COTE D’IVOIRE : Une démocratie piétinée par …le menteur en chef

Date

Le processus électoral en Côte d’Ivoire vient de franchir un nouveau cap dans la falsification et la manipulation. Le premier faux — et non des moindres — réside dans la date même de la publication de la liste des candidats retenus et recalés. Annoncée initialement pour le 10 septembre, cette liste a été dévoilée plus tôt que prévu. Pourquoi une telle précipitation ? Si le Conseil constitutionnel n’avait rien à se reprocher, s’il agissait en toute indépendance, pourquoi ne pas respecter le calendrier annoncé ? Ce glissement en apparence anodin est en réalité un symptôme grave : Celui d’une institution aux ordres, incapable d’assumer la transparence et le respect de ses propres règles.

Le faux, c’est aussi cette tentative grossière de maquiller la vérité sur l’un des candidats emblématiques de notre histoire nationale. Peut-on honnêtement soutenir que Laurent Gbagbo (notre photo) est né le 1er janvier 1945 alors que tous les documents officiels, et même l’histoire, reconnaissent sa véritable date de naissance comme étant le 31 mai 1945 ? Pourquoi ce subterfuge ? Pour créer une faille juridique ? Pour appuyer une décision d’éviction déjà prise en coulisses ? C’est non seulement une falsification de l’état civil, mais, une insulte à l’intelligence collective du peuple ivoirien.

Autre élément troublant : Les parrainages. A qui peut-on faire croire que les signatures accordées à Ouattara dont le mandat est largement contesté sont authentiques ? Qui, dans le pays réel, a validé cette démarche dans un contexte aussi opaque ? Ce système de parrainage, censé garantir la légitimité démocratique des candidats, s’est transformé en instrument de sélection arbitraire, taillé sur mesure pour servir les intérêts d’un seul homme.

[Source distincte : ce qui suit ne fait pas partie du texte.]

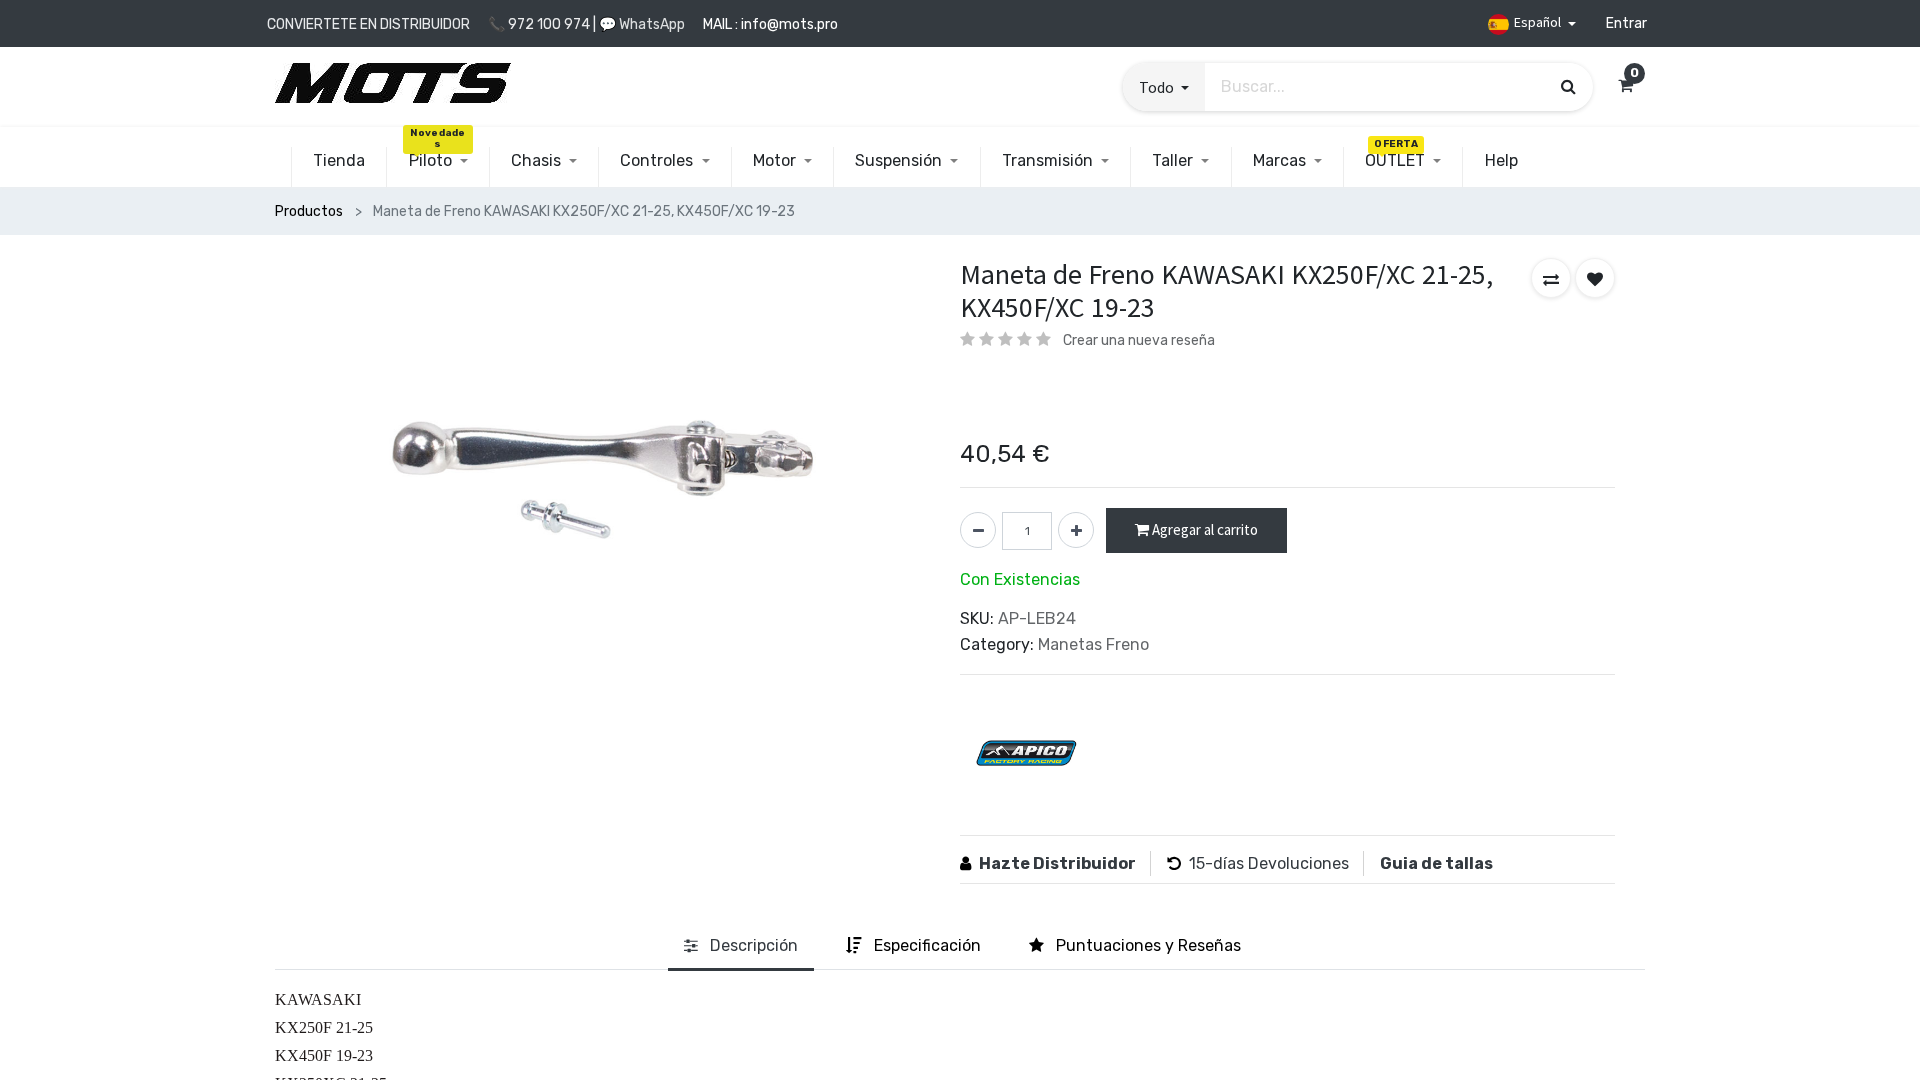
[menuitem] (339, 161)
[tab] (741, 946)
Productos (309, 211)
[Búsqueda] (1568, 86)
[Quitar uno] (978, 530)
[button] (1164, 87)
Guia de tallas (1436, 863)
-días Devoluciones (1277, 863)
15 (1197, 863)
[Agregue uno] (1076, 530)
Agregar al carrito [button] (1203, 529)
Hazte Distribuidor (1057, 863)
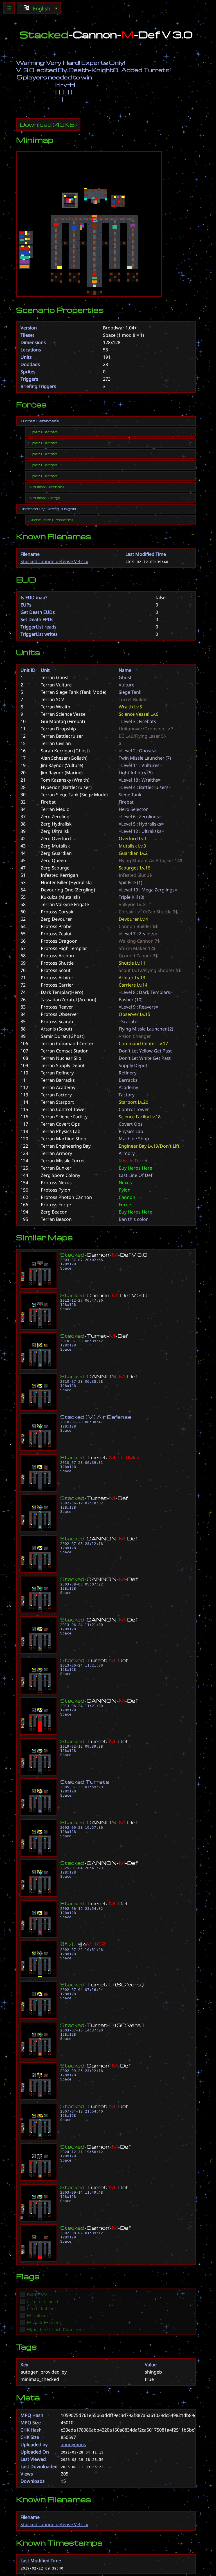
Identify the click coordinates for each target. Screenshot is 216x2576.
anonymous (73, 2444)
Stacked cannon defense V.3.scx (54, 561)
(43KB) (48, 124)
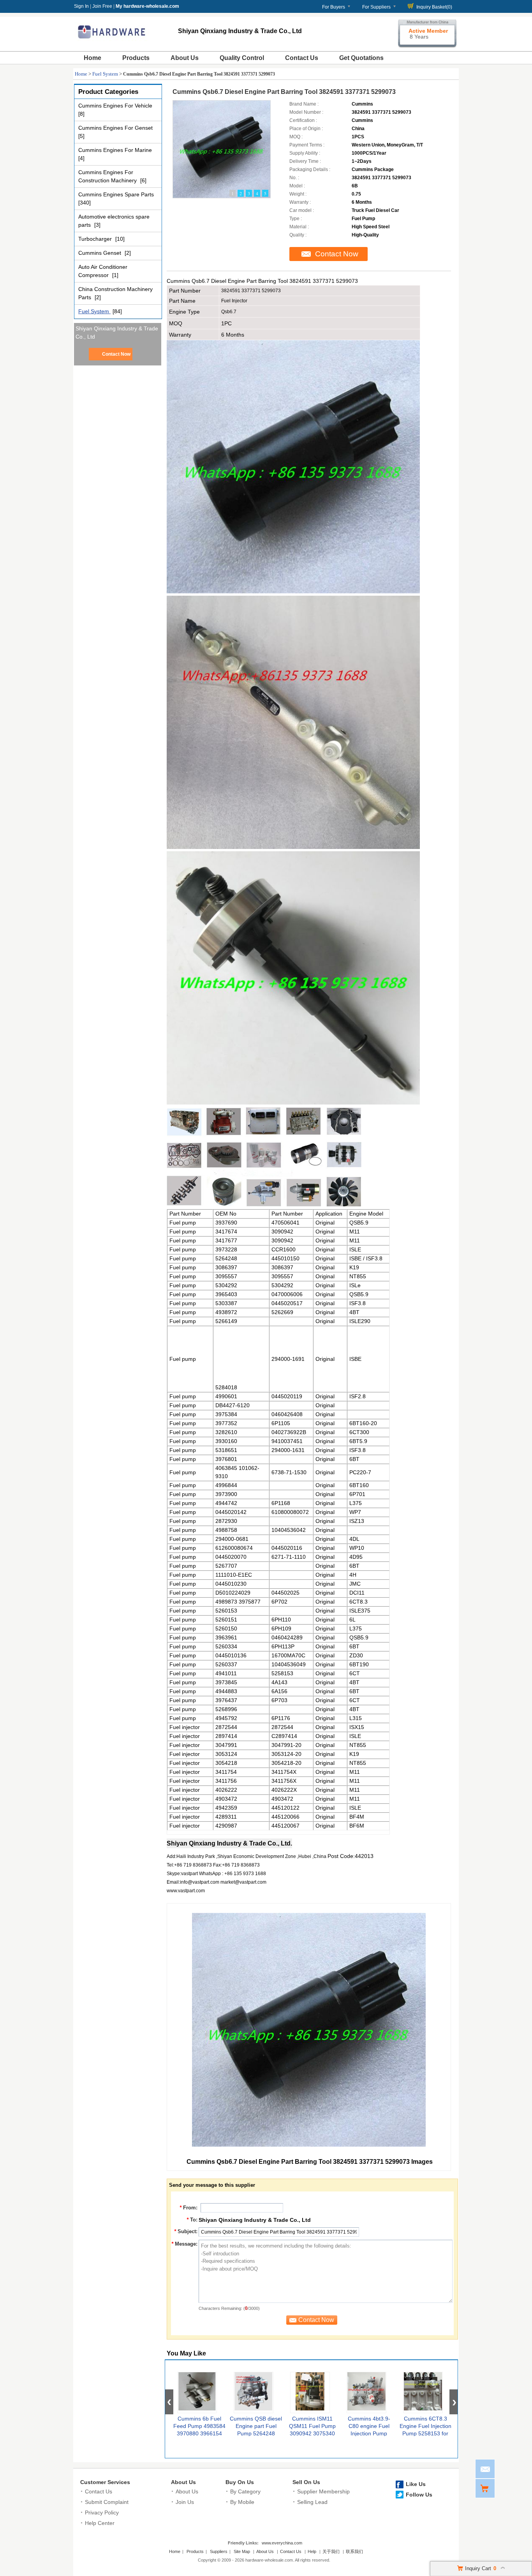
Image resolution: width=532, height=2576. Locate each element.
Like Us (416, 2484)
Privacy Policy (102, 2512)
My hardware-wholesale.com (147, 6)
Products (136, 58)
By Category (245, 2491)
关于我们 (331, 2551)
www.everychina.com (282, 2543)
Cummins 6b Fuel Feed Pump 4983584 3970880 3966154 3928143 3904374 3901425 (199, 2433)
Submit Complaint (107, 2502)
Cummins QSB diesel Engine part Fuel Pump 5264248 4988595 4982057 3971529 (256, 2433)
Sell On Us (306, 2482)
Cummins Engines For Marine (115, 150)
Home (92, 58)
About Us (185, 58)
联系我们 (354, 2551)
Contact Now (116, 354)
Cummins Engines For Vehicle (115, 105)
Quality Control (242, 58)
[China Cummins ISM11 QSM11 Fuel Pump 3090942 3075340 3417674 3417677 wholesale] (310, 2392)
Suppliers (218, 2551)
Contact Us (301, 58)
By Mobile (242, 2502)
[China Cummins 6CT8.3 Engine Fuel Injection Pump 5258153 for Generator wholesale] (422, 2392)
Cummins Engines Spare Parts (116, 194)
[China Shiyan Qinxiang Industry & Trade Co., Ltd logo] (112, 42)
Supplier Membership (323, 2491)
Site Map (242, 2551)
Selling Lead (312, 2502)
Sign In (81, 6)
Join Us (185, 2502)
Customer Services (105, 2482)
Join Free (102, 6)
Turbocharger (95, 239)
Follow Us (419, 2494)
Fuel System (105, 74)
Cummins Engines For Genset (115, 128)
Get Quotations (361, 58)
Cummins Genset (100, 253)
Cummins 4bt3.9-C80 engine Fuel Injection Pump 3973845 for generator (369, 2433)
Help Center (100, 2523)
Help (312, 2551)
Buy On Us (239, 2482)
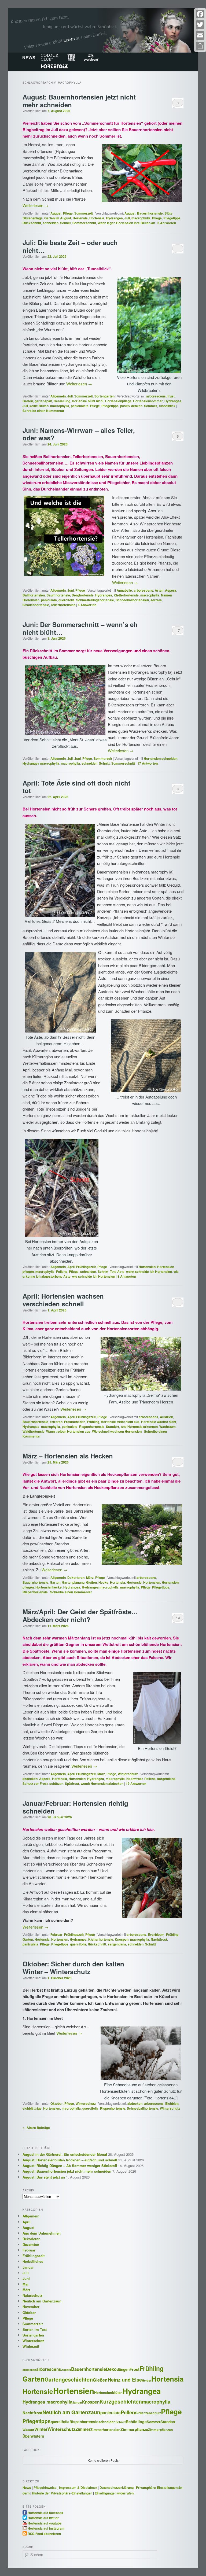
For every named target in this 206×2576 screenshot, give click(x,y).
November (31, 2306)
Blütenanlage (33, 218)
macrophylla (140, 218)
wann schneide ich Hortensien (149, 1271)
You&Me (71, 57)
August (55, 213)
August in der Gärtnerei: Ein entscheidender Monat (65, 2154)
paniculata (49, 600)
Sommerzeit (83, 213)
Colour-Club (49, 57)
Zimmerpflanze (134, 2429)
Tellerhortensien (63, 604)
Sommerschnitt (84, 222)
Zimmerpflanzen (160, 2429)
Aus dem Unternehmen (42, 2233)
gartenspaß (43, 401)
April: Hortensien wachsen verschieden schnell (63, 1299)
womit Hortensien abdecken (102, 1783)
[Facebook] (200, 14)
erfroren (56, 1421)
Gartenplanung (73, 1582)
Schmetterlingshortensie (95, 600)
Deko (111, 2369)
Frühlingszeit (86, 1266)
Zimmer (82, 2429)
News (27, 2487)
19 (178, 1617)
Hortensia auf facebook (45, 2512)
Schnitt (65, 222)
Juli (127, 218)
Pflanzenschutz (149, 2413)
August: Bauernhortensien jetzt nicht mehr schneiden (79, 100)
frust (171, 396)
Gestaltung (62, 401)
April (71, 1266)
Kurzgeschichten (121, 2401)
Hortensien (147, 1266)
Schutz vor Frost (35, 1783)
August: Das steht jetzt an (44, 2177)
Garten (28, 401)
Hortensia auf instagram (46, 2528)
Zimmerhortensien (105, 2429)
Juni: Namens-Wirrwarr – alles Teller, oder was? (79, 434)
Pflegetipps (172, 218)
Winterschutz (128, 1773)
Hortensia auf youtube (44, 2523)
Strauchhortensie (36, 604)
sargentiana (166, 1778)
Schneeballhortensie (142, 2108)
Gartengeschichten (69, 2379)
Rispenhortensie (91, 1426)
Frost (134, 2369)
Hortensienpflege (118, 401)
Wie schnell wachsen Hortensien (117, 1431)
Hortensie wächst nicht (158, 1421)
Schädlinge (136, 2421)
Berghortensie (83, 595)
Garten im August (57, 218)
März (90, 1577)
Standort (112, 1426)
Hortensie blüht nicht (88, 401)
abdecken (30, 1778)
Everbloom (91, 57)
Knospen (121, 1939)
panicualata (80, 405)
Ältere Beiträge (36, 2127)
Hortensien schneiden (160, 758)
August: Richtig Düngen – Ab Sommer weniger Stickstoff (70, 2165)
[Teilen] (200, 46)
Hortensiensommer (148, 401)
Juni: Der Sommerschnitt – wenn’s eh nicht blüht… (80, 628)
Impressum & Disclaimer (78, 2487)
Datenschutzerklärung (117, 2487)
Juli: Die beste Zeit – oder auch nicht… (70, 246)
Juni (70, 590)
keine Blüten (39, 405)
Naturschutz (32, 2295)
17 (178, 630)
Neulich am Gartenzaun (42, 2301)
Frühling (93, 1421)
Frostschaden (74, 1421)
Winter (40, 2429)
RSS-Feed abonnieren (44, 2533)
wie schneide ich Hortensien (93, 1276)
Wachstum (167, 1426)
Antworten (166, 222)
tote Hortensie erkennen (139, 1426)
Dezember (31, 2244)
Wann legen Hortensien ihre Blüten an (126, 222)
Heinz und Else (125, 2379)
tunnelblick (167, 405)
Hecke (103, 1582)
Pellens (61, 1271)
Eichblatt (172, 2103)
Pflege (68, 213)
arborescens (156, 396)
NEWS (28, 57)
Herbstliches (33, 2261)
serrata (156, 600)
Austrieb (166, 1416)
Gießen (91, 1582)
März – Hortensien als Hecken (68, 1455)
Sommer (150, 405)
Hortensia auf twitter (43, 2517)
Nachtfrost (134, 1778)
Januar (28, 2267)
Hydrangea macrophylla (41, 763)
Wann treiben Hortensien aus (68, 1431)
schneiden (50, 222)
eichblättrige (32, 2108)
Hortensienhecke (48, 1587)
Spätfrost (72, 1783)
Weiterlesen (35, 205)
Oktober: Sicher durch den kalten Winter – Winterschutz (73, 1967)
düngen (123, 2369)
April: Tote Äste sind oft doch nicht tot (76, 786)
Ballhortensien (34, 595)
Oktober (56, 2103)
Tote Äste (117, 1271)
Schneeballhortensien (132, 600)
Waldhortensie (34, 1431)
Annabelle (124, 590)
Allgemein (58, 396)
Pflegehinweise (45, 2487)
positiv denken (131, 405)
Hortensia (54, 66)
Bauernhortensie (150, 213)
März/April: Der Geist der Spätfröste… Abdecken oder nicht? (80, 1615)
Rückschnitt (32, 222)
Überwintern (33, 2436)
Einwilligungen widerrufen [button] (114, 2493)
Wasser (28, 2429)
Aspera (170, 590)
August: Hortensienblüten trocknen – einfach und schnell (70, 2159)
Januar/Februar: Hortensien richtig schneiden (75, 1807)
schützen (56, 1783)
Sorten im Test (35, 2329)
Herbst (146, 2380)
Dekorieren (75, 1577)
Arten (159, 590)
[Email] (200, 35)
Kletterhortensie (126, 595)
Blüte (168, 213)
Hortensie (96, 218)
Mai (25, 2284)
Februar (56, 1934)
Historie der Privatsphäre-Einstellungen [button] (62, 2493)
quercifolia (66, 600)
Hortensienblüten (108, 2392)
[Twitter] (200, 24)
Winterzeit (31, 2346)
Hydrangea (114, 218)
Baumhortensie (58, 595)
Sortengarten (104, 396)
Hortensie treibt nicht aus (120, 1421)
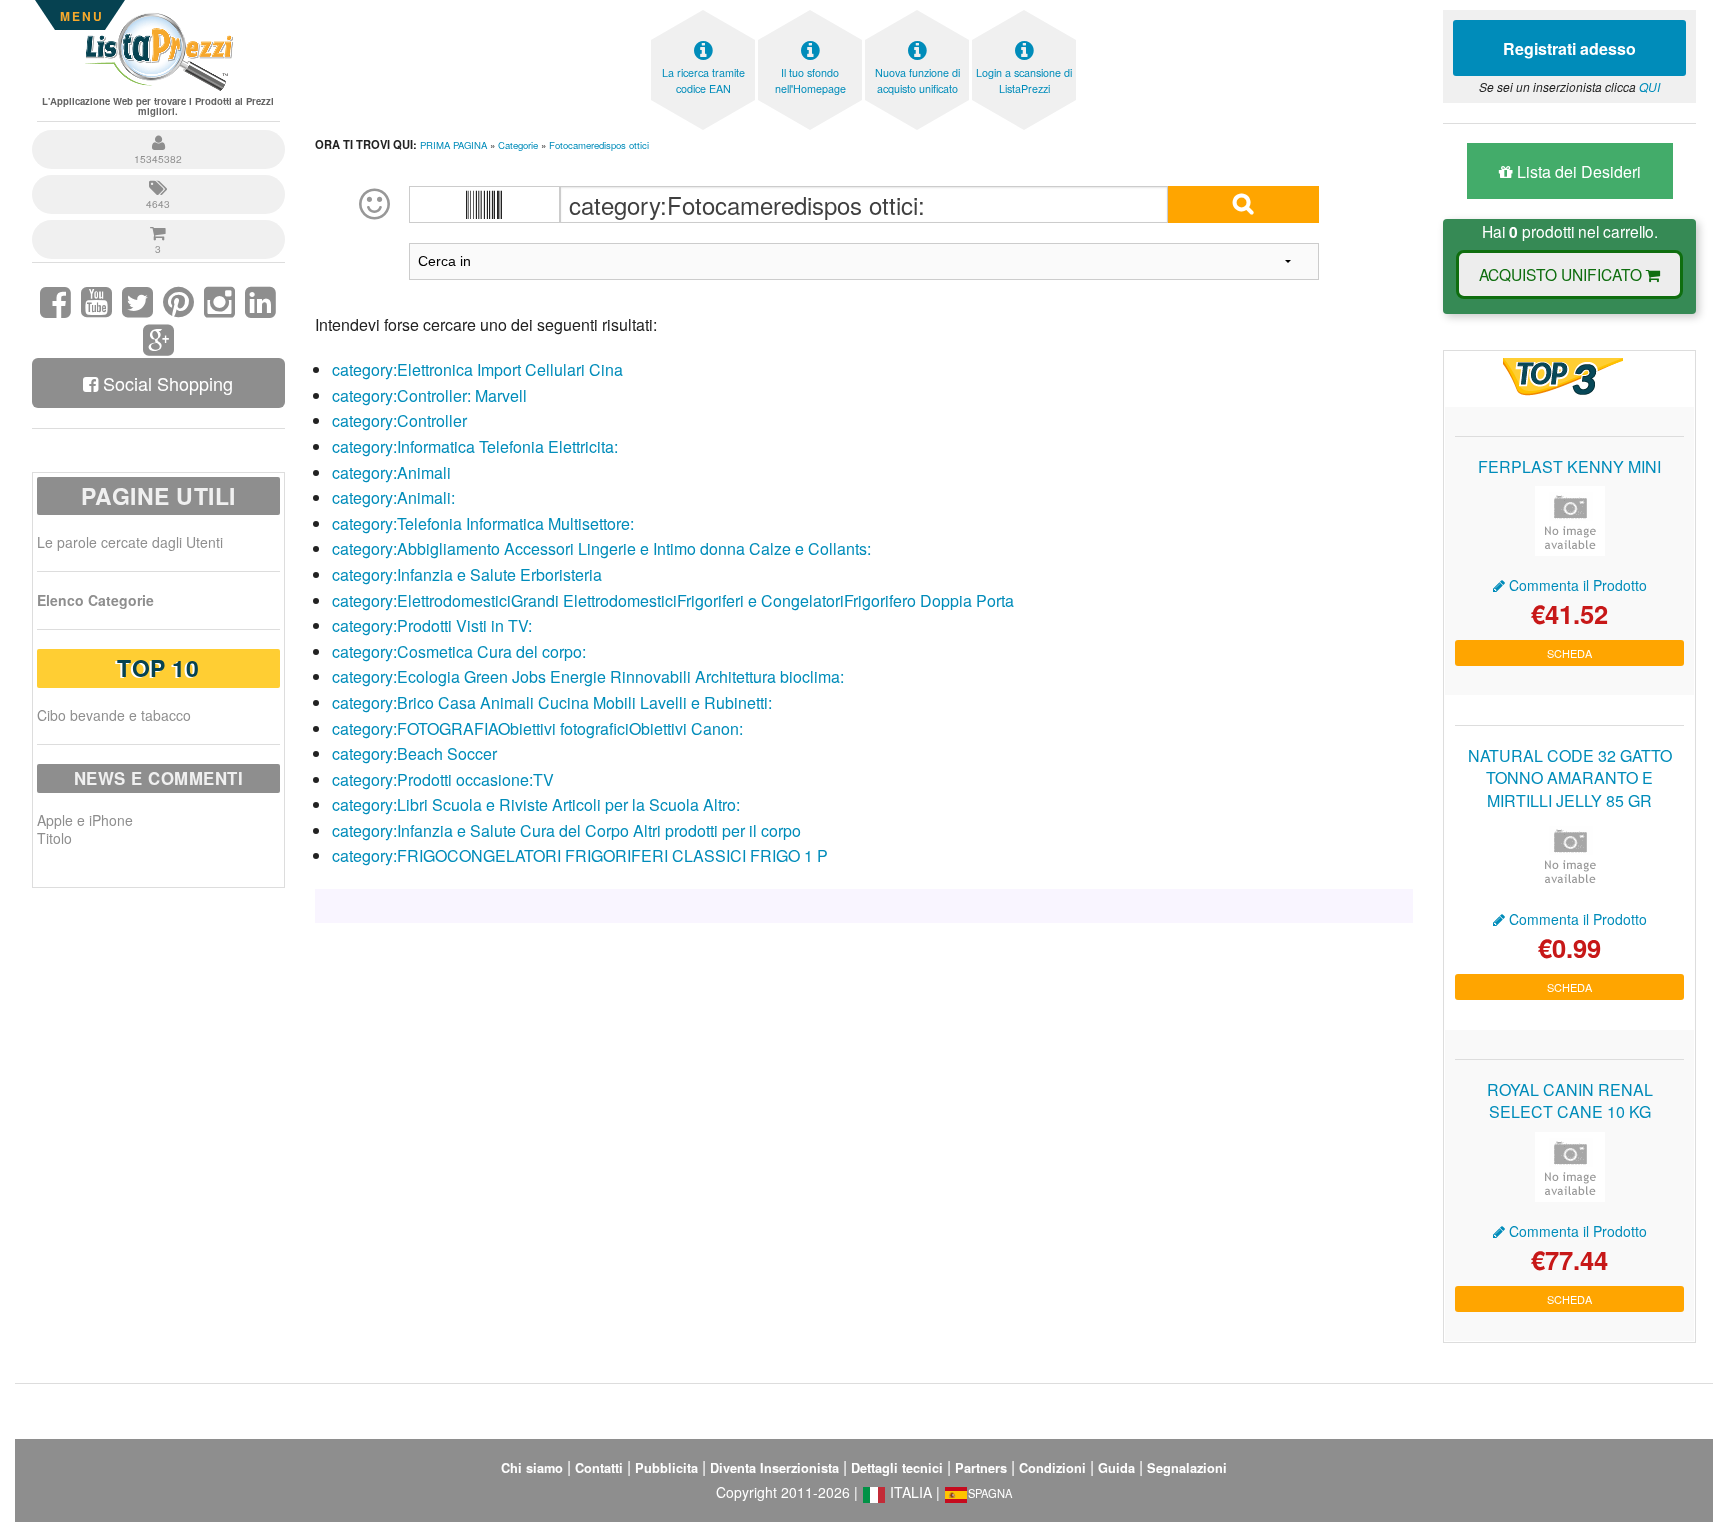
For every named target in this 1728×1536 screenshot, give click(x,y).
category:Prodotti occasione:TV (443, 779)
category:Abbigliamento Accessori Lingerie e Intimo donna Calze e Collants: (601, 548)
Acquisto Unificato (1562, 274)
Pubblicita (666, 1468)
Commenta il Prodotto (1576, 585)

Le droit dévoyé, la justice trahie

Mais, le scandale le plus criant reste sans doute l’acceptation de la candidature d’Alassane Ouattara pour un quatrième mandat. C’est une insulte à notre intelligence, un mépris ouvert de la Constitution. Que dit notre loi fondamentale ? Qu’un président ne peut faire plus de deux mandats. Et pourtant, Ouattara, fidèle à ses pratiques de contournement, se présente à nouveau. Pourquoi ? Parce qu’il contrôle les institutions ? Parce qu’il sait que personne ne lui demandera des comptes ? Parce qu’il a fait de l’Etat son patrimoine privé ?

Face à ce tableau, l’irrecevabilité des candidatures de Tidjane Thiam et de Laurent Gbagbo ne peut être vue autrement que comme une injustice flagrante, un acte politique maquillé en décision juridique. Ce n’est pas la loi qui les écarte, c’est la peur. La peur d’une alternance réelle, d’une remise en cause du système. Car Thiam incarne une vision technocratique moderne, et Gbagbo demeure, pour beaucoup, le symbole de la résistance et de la souveraineté.

Depuis avril 2011, la Côte d’Ivoire vit sous un régime d’usurpation. Ceux qui ont pris le pouvoir dans le sang n’ont cessé depuis de tordre le droit, de falsifier la vérité, de diviser les citoyens. Il n’y a donc rien d’étonnant à ce qu’aujourd’hui encore, ils poursuivent cette logique d’exclusion et de confiscation du pouvoir.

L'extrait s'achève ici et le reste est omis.